“We believe it’s a Malaysian bulk carrier and it was hijacked last night,” Andrew Mwangura, head of the Kenya-based East Africa Seafarers’ Assistance Programme, told Reuters news agency.
In Kuala Lumpur, Malaysian national carrier MISC said its ship was the hijacked vessel. The tanker, Bunga Melati 5, was carrying 30,000 tonnes of petrochemicals and heading towards Singapore from Yanbu in Saudi Arabia. It had 36 Malaysians and five Filipinos on board when it was hijacked in international waters off the coast of Yemen.

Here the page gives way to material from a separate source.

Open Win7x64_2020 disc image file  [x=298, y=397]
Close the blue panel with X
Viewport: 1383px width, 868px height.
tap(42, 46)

“MT Bunga Melati 5 was sailing within the vicinity of the designated security corridor. The vessel attempted evasive manoeuvring before being overpowered by the hijackers,” it said.”The coalition (naval) forces within the vicinity were alerted but were unable to prevent the hijacking as safety of the crew onboard is of priority,” it said.
Lawlessness is spreading fast onshore as Somalia collapses into the worst fighting for two nearly decades. That is fuelling a wave of piracy that increasingly threatens vessels using the Gulf of Aden, one of the world’s most important waterways.
Somali gunmen have hijacked at least 30 ships in the area so far this year. Last week, they seized four in 48 hours, and are now holding about 130 crew hostage on at least eight vessels from Malaysia, Thailand, Japan, Germany, Nigeria and Iran.